People have the remarkable ability, however, to become accustomed to anything. As the bodies continued to pile up, Niru began to forget the faces of the men who had died in front of him as well as those he had saved. He grew callous, surely, but this was largely a blessing. He stalked through the field with purpose, quickly assessing the situation, performing triage with the greatest efficacy. With his cold eyes and case of sharp instruments, he often frightened even those whose lives he was saving, but any soldier who found himself short a limb could count himself lucky to receive Niru’s attentions. This cold efficiency led to Niru’s questionable method of dealing with the fatally injured. With a flat expression, he would whisper “You’re going to be alright. Just stay still a moment” as he deftly severed a major artery, using a scalpel so sharp the recipient often didn’t even feel it. A few brief moments later, the wounded soldier would cross the veil. He viewed. This as a kindness, but also became fascinated with the process of dying and with what lay beyond those darkened gates. He began to seek out knowledge of necromancy. He would collect arcane tomes and greedily compile all the information he could gather on the subject. When away from the fighting, he would pore over his books, forgetting to eat or sleep. On the field, he would discreetly perform a quick ritual here, a whispered spell there, nothing their effects and adding it to his rapidly expanding library of forbidden knowledge.
Niru was an expert surgeon, and among the gruesome array of war injuries, his small, precise incisions were never noticed. However, those around him became curious about his notebooks, sketches, and increasingly unusual surgical instruments. The men became suspicious, and when an officer was asked to investigate of the nature of these items, it was too late for the talented healer. When he was arrested and brought to trial, he simply sneered at the judges and questioners. It was beneath him to defend undertaking actions with such clear benefits. If these unenlightened bureaucrats wished to sentence him for a crime, then so be it
The death sentence was handed down without much deliberation. The following dawn, announced the judge, Niru would witness his final sunrise. Those watching the condemned man upon this announcement were perplexed. How could he be wearing such a contented smile when death was at the door?

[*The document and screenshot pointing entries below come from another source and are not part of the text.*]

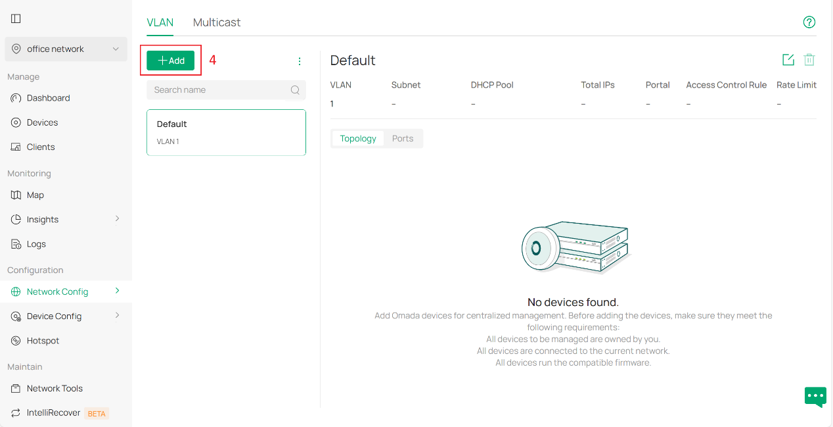Open the Map monitoring view

[x=35, y=195]
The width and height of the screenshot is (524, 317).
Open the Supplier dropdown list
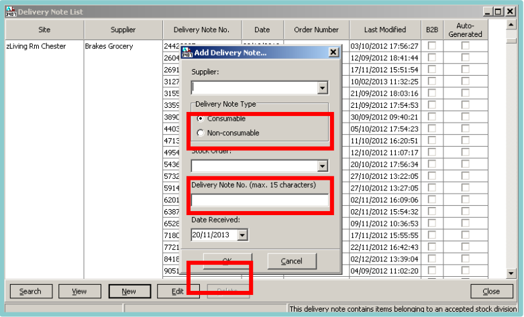tap(322, 88)
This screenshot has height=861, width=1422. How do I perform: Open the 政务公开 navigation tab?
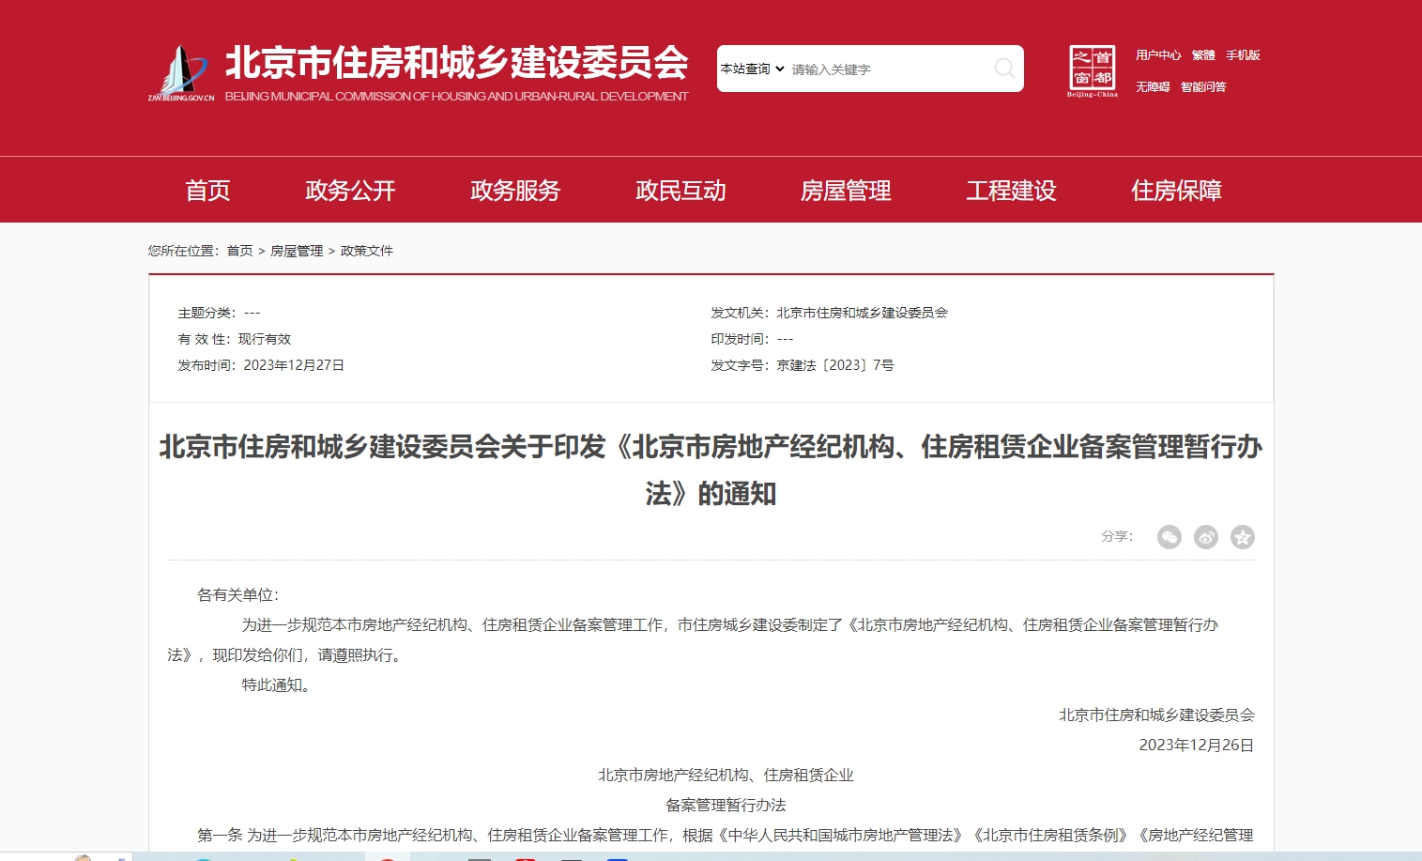tap(350, 191)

The night before the verdict was to be carried out, locked in a cold cell, Niru bit deeply into his fingers. With a series of arcane exhortations and spiteful incantations he traced out complex symbols on the stone floor with his blood. There he sat, murmuring in the dark, occasionally hearing other voices murmur back. This lasted until they came to take him away, by which time the deed was done. Days after his execution and burial, he rose, more powerful than he ever could have been in life.